Os motivos do atraso da finalização do Centenário estavam diretamente relacionados ao curto prazo em que foi erguido. Havia menos de um ano que a pedra fundamental do estádio fora colocada, o que pode nos dar uma noção do tempo recorde de sua construção, proeza que exigiu trabalho redobrado, sobretudo, nas últimas três semanas quando a obra precisou ser dividida em três turnos ao longo de 24h.

Os motivos do atraso da finalização do Centenário estavam diretamente relacionados ao curto prazo em que foi erguido. Havia menos de um ano que a pedra fundamental do Estádio fora colocada, o que nos dá uma noção do tempo recorde em que o estádio foi erguido, o que exigiu trabalho redobrado, sobretudo, nas últimas três semanas de obra que  foi dividida em três turnos ao longo de 24h.

Museu do Futebol, Estádio Centenário. Foto Minha
O estádio Centenário foi erguido para abrigar a primeira Copa do Mundo de seleções, organizado pela FIFA. O Uruguai era um país pequeno, que respirava futebol em todos os cantos e que já havia mostrado mundialmente seu poderio com a bola, nas Olimpíadas de 1924 e 1928.


A importância da conquista nos Jogos Olímpicos se faz presente na divisão do estádio, em especial, as tribunas Olímpica, Colombes (em homenagem a medalha de ouro nas olimpíadas de Paris) e Amsterdam (ouro em 1928, olimpíadas de Amsterdã).

Museu do Futebol. Foto minha. 

O principal arquiteto do Centenário foi Juan Antonio Scasso, o mesmo que havia projetado Pocitos. Mas diferentemente do pequeno estádio do Peñarol, o Centenário foi movido por pretensões grandiosas, feito para simbolizar a força uruguaia assim como seu poder industrial.
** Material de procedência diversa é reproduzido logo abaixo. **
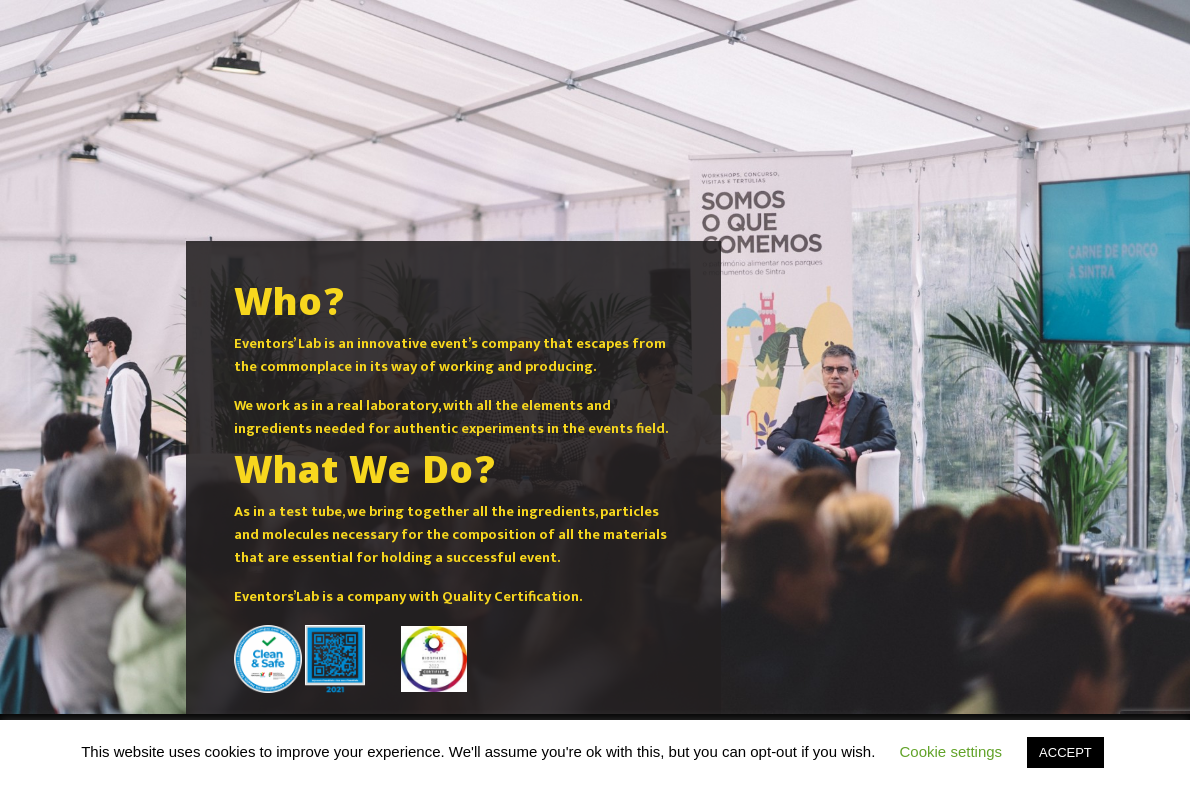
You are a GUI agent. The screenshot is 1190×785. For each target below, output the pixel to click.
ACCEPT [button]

O Centenário foi o primeiro estádio do mundo construído todo em concreto armado1 e outra importante inovação para a época foi seu formato circular, em um período no qual a maioria dos estádios era retangular.2


O arquiteto Scasso se inspirou na forma de uma bombonera, mas teve dificuldades em cumprir esse desejo e o estádio foi aberto ao público, ainda inacabado. Somente a tribuna Olímpica estava completa. A Colombes e a Amsterdã tinham um anel a menos que a Olímpica. A tribuna América, a principal de todas, foi inaugurada com apenas um anel.


Como se pode perceber na foto, as Tribunas Amsterdam e Colombes estão desalinhadas em relação a tribuna América. Fonte:http://imortaisdofutebol.com/2013/03/01/craque-imortal-jose-leandro-andrade/
O Centenário passou por breves reformas ao longo dos anos de 1942, 1956, 1967 e 1995 nos quais que se realizaram Campeonatos Sul-americanos e Copas América. Assim as tribunas Colombes, Amsterdam e América, puderam se complementadas, deixando-as assim compostas pelo mesmo número de anéis.
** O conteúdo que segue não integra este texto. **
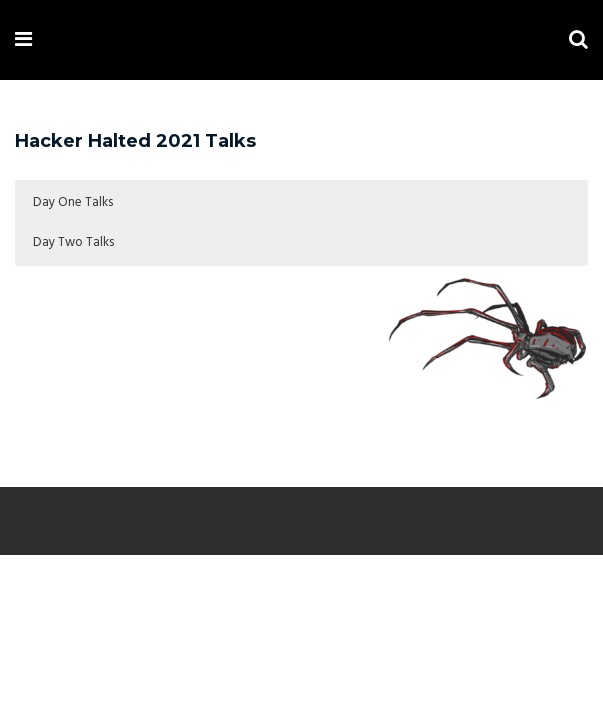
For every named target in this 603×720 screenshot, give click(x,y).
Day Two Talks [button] (73, 242)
Vista aérea do estádio, onde se pode ver que os anéis que faltavam foram completados. Fonte: http://www.panamericanworld.com/es/articulo/tu-nombre-estadio-iniciativa-del-montevideo-wanderers



Outra marca do estádio é a Torre de Los Homenajes, que fica na tribuna América. Mais uma ideia do arquiteto Scasso, provavelmente, inspirado na Art Déco e seu apreço pelo uso de materiais simples, como o concreto, assim como por estruturas altas, como é o caso da torre que mede 100 metros de altura.
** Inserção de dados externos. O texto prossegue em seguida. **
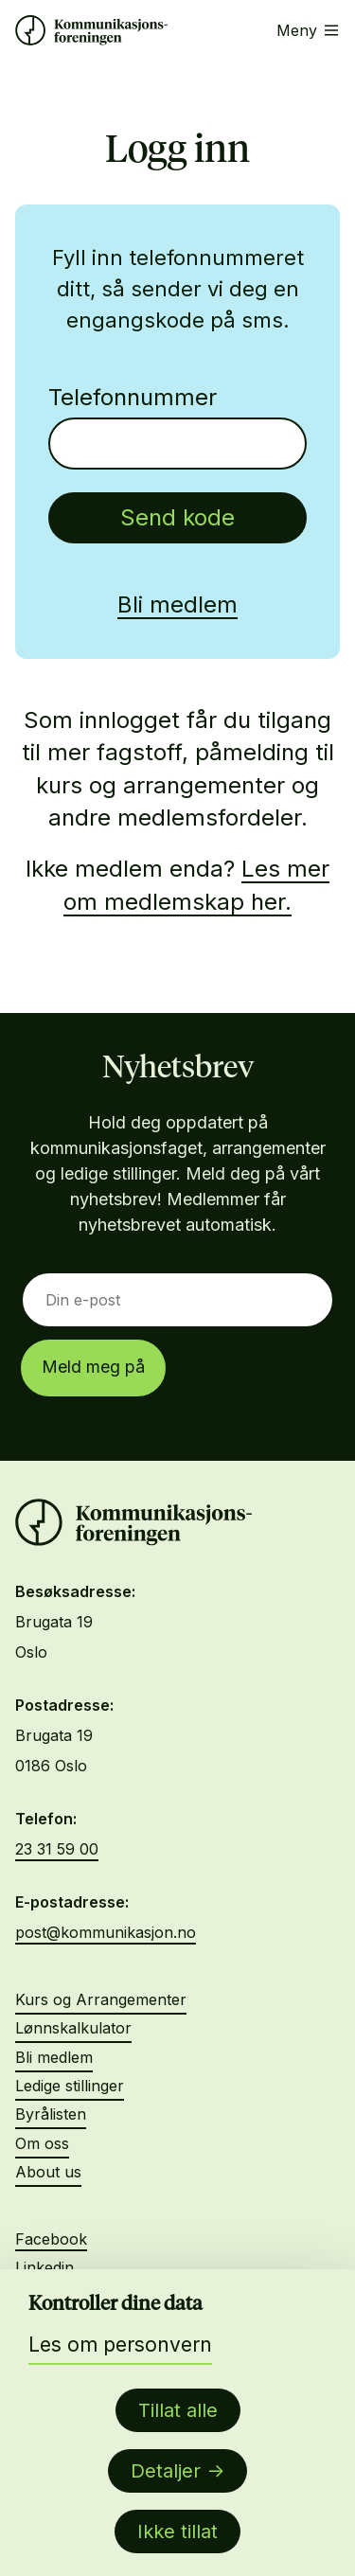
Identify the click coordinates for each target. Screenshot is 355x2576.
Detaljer (166, 2471)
Sua construção é uma homenagem aos heróis da independência uruguaia e do alto dela é possível ter uma vista privilegiada da cidade de Montevidéu.  A torre é uma espécie de sótão do estádio, afinal “A casa bem enraizada gosta de ter uma ramificação sensível ao vento, um sótão que tem barulhos de folhagem” (BACHELARD, 1978, 231).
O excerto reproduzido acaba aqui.